Like most American Jews, I suppose, Sunday was spent scouring the news, loading and reloading the New York Times, Wall Street Journal, The Pittsburgh Post-Gazette, TOI, Jpost, you name it. We spent hours trying to see if there was some more information about the horrific murders that took place yesterday in the Tree of Life Synagogue in Squirrel Hill, to see when we could learn the names — and attempt to give some honor to the heretofore nameless victims . But unlike many American Jews, I have grown up honored to be a proud descendent of Squirrel Hill Jews who have been there for over 100 years and I feel blessedly tethered to the place. I can “g’daan taan to git some eygs” with the best of them, and love to shop at the “Giant Igl.” Many of my siblings, even though they never lived in Pittsburgh, are die-hard “Stillers” fans, and I can name the three rivers after which the old Pirates baseball field was named (okay, maybe two).
My zaidie, Donald Butler, lived in Pittsburgh all his life and was a resident, along with my beloved grandmother, his siblings, their spouses, and children, of Squirrel Hill for most of them. Donald Butler and his brother Abraham Butler owned Pinskers on Murray Avenue in Squirrel Hill for many years. Whenever I would visit, I fondly remember the pride he took in bringing me and my siblings into the store (a short walk from the house) to take anything we wanted (my brothers and sisters and I would look at each other with a wry smile — why couldn’t our grandfather own the comic book store down the street? How many siddurim do we need??) But his pride in owning a store that helped others keep Jewish rituals was apparent, and his exuberance infectious, and we happily indulged him.

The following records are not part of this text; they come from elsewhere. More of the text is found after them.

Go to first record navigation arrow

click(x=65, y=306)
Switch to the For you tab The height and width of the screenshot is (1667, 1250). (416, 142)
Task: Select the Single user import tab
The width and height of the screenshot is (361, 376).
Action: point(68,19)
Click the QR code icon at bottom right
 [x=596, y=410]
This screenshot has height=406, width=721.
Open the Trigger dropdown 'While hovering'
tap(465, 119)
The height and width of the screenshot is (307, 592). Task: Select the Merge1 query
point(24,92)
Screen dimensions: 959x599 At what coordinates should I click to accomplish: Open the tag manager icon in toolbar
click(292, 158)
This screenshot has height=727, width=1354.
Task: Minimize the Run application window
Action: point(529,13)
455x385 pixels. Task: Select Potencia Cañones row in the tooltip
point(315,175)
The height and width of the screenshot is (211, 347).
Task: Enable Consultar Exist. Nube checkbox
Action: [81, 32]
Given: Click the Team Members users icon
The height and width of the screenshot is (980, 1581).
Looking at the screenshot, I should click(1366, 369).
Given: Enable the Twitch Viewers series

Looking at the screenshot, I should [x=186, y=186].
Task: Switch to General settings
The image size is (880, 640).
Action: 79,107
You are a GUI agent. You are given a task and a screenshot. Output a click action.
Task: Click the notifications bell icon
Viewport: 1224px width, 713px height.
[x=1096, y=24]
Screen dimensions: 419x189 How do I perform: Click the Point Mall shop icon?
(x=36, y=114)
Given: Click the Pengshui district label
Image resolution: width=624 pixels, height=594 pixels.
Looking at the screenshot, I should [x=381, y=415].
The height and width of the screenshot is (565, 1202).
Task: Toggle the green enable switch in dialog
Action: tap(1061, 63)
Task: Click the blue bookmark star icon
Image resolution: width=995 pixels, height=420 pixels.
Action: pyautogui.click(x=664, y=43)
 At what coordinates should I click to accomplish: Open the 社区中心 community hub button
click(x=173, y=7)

That memory, however, is not what made me cry today. I cried, because it suddenly hit me that I am mourning for my zaidie again in all of those lives taken. That is because Zaidie was Jewish Pittsburgh, a close-knit, cross-denominational, cross-cultural dare-I-say-it Eden, where everyone knew each other, and looked out for one another. He, like so many others in his day, fought in World War II and knew what it was like to face down maniacs and fascists. He, like so many others, many of whom I am sure were praying in the Tree of Life synagogue yesterday, spent every day perfecting the art of being a mentch — working hard, taking care of family, friends, community and country — and I am certain that they knew Zaidie. They had to, that was Pittsburgh.
And that is what made me sob. We lost 11 Zaidies on Saturday — I am sure. Pittsburgh makes them that way. And we are left with a job that has now gotten 11 times harder without those precious souls to help show us the way.